Supplied text =>
** BEGIN **

On 8/14/25 19:13, Peter Maydell wrote:
Earlier this year, the Linux kernel's kernel-doc script was rewritten
from the old Perl version into a shiny and hopefully more maintainable
Python version. This commit series updates our copy of this script
to the latest kernel version. I have tested it by comparing the
generated HTML documentation and checking that there are no
unexpected changes.
Luckily we are carrying very few local modifications to the Perl
script, so this is fairly straightforward. The structure of the
patchset is:
* a minor update to the kerneldoc.py Sphinx extension so it
will work with both old and new kernel-doc script output
* a fix to a doc comment markup error that I noticed while comparing
the HTML output from the two versions of the script
* import the new Python script, unmodified from the kernel's version
(conveniently the kernel calls it kernel-doc.py, so it doesn't
clash with the existing script)
* make the changes to that library code that correspond to the
two local QEMU-specific changes we carry
* tell sphinx to use the Python version
* delete the Perl script (I have put a diff of our local mods
to the Perl script in the commit message of this commit, for
posterity)
The diffstat looks big, but almost all of it is "import the
kernel's new script that we trust and don't need to review in
detail" and "delete the old script".
My immediate motivation for doing this update is that I noticed
that the submitter of https://gitlab.com/qemu-project/qemu/-/issues/3077
is using a Perl that complains about a construct in the perl script,
which prompted me to check if the kernel folks had already fixed
it, which it turned out that they had, by rewriting the whole thing :-)
More generally, if we don't do this update, then we're effectively
going to drift down the same path we did with checkpatch.pl, where
we have our own version that diverges from the kernel's version
and we have to maintain it ourselves.
Yep - for checkpatch.pl that makes sense, since we have more differences
in what we test and we have backported the most pressing parser fixes,
but kerneldoc has no reason to diverge.
Thanks for doing this! For the whole series...

** END **

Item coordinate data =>

** BEGIN **

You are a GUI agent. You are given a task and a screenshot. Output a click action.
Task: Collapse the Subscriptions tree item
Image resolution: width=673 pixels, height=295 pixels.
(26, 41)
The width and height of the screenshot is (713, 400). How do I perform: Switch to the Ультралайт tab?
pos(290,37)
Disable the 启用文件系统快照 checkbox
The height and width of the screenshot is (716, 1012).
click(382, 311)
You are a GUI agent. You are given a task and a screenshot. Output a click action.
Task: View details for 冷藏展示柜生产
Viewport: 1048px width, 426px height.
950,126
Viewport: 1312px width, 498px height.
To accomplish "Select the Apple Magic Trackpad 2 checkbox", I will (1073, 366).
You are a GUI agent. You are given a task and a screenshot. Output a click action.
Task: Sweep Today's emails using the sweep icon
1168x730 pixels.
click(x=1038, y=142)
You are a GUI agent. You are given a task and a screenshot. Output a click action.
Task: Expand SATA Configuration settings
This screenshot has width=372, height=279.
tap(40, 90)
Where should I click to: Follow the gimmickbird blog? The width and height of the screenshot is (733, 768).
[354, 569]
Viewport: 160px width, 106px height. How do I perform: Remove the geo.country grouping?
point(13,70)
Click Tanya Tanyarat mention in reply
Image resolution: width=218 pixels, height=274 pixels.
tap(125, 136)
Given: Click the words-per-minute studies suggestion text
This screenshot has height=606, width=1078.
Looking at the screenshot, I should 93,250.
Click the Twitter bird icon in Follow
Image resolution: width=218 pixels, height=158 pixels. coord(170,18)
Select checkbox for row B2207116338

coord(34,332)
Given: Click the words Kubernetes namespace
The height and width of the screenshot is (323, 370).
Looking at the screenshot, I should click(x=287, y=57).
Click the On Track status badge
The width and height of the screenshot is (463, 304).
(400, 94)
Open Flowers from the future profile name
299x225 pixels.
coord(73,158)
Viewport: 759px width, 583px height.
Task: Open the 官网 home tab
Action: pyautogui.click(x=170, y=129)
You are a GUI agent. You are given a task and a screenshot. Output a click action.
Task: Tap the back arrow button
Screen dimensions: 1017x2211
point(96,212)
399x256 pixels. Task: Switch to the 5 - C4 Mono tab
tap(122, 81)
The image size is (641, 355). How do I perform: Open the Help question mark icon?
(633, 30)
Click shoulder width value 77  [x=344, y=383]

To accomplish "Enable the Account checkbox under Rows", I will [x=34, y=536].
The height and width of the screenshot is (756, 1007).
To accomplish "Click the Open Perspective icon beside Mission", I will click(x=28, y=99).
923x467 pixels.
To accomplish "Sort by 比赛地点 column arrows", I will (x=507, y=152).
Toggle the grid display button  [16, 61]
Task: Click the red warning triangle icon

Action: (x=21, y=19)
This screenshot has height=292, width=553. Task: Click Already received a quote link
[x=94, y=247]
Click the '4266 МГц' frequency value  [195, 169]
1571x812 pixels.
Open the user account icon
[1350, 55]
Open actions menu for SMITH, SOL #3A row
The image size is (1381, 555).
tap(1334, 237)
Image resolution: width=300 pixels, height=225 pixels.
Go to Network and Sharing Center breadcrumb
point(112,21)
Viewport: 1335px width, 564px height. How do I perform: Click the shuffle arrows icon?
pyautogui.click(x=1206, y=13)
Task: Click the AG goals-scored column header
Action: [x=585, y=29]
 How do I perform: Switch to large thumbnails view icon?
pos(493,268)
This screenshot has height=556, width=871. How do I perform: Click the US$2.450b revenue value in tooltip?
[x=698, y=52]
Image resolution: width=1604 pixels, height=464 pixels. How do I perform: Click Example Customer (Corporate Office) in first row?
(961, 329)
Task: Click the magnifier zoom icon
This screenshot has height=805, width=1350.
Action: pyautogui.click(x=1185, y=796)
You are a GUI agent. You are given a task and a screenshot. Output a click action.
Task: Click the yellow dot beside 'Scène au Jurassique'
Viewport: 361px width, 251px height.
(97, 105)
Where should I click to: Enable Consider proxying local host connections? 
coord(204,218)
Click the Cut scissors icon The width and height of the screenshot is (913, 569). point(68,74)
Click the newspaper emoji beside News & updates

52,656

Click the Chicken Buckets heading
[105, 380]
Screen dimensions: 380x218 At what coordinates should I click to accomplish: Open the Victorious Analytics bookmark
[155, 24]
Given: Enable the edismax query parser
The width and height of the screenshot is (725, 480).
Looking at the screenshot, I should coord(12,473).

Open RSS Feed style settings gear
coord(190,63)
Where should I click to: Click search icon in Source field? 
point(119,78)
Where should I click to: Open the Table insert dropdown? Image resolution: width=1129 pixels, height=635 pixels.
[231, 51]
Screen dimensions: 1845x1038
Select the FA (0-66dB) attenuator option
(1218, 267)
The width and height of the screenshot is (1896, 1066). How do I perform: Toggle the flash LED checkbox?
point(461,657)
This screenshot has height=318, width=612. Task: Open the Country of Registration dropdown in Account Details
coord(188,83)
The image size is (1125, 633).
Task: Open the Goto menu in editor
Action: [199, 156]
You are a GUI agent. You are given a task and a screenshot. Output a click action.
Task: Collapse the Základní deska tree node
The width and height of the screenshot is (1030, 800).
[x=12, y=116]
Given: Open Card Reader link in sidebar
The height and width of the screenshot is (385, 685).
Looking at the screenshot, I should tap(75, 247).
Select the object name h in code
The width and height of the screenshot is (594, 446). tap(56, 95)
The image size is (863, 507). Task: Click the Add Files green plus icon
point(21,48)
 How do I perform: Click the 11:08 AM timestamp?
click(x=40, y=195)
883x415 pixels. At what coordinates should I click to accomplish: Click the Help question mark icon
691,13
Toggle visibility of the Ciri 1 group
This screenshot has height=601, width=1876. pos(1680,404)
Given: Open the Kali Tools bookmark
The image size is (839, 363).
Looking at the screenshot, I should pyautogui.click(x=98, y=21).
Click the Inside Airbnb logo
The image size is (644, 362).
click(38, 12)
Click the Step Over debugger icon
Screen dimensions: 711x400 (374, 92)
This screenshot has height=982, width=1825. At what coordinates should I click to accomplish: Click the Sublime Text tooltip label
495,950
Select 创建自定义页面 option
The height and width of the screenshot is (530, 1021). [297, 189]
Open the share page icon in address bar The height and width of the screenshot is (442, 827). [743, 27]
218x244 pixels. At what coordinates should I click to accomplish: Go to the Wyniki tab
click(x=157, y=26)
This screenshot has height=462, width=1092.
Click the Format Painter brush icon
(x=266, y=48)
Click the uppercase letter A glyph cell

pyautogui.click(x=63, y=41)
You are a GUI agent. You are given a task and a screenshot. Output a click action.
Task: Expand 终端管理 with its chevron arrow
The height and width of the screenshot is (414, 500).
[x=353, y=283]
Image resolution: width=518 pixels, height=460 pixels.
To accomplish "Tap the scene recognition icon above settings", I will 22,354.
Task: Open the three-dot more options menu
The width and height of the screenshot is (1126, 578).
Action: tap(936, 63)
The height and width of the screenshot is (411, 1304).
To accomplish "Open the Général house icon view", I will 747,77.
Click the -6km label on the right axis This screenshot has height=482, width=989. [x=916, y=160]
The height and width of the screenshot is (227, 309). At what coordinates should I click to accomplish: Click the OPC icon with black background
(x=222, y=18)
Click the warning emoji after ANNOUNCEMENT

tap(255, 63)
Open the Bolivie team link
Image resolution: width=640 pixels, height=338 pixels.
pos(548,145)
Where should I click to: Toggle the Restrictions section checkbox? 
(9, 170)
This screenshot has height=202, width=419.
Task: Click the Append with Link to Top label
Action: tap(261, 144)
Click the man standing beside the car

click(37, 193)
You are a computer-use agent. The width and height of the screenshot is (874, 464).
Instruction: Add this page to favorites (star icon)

** END **

What is asked =>
A: Rewrite the item coordinate data records from the line with "Click the uppercase letter A glyph cell" through the line with "I will 747,77.", both included, repeating every line along with its request text. Scale each coordinate in the answers by 0.3, rounding to whole numbers with halves rounded up.
B: Extend the reply on replacing QEMU's Perl kernel-doc script with the kernel's Python version, starting after its last sentence.

Expected outputs =>
A:
Click the uppercase letter A glyph cell

pyautogui.click(x=19, y=12)
You are a GUI agent. You are given a task and a screenshot. Output a click action.
Task: Expand 终端管理 with its chevron arrow
The height and width of the screenshot is (414, 500).
[x=106, y=85]
Image resolution: width=518 pixels, height=460 pixels.
To accomplish "Tap the scene recognition icon above settings", I will 7,106.
Task: Open the three-dot more options menu
The width and height of the screenshot is (1126, 578).
Action: tap(281, 19)
The height and width of the screenshot is (411, 1304).
To accomplish "Open the Général house icon view", I will 224,23.

B:
Reviewed-by: Paolo Bonzini <pbonz...@redhat.com>
Paolo
We should also update the Sphinx plugin itself (i.e.
docs/sphinx/kerneldoc.py), but because I did not need to do
that to update the main kernel-doc script, I have left that as
a separate todo item.
Testing
-------
I looked at the HTML output of the old kernel-doc script versus the
new one, using the following diff command which mechanically excludes
a couple of "same minor change" everywhere diffs, and eyeballing the
resulting ~150 lines of diff.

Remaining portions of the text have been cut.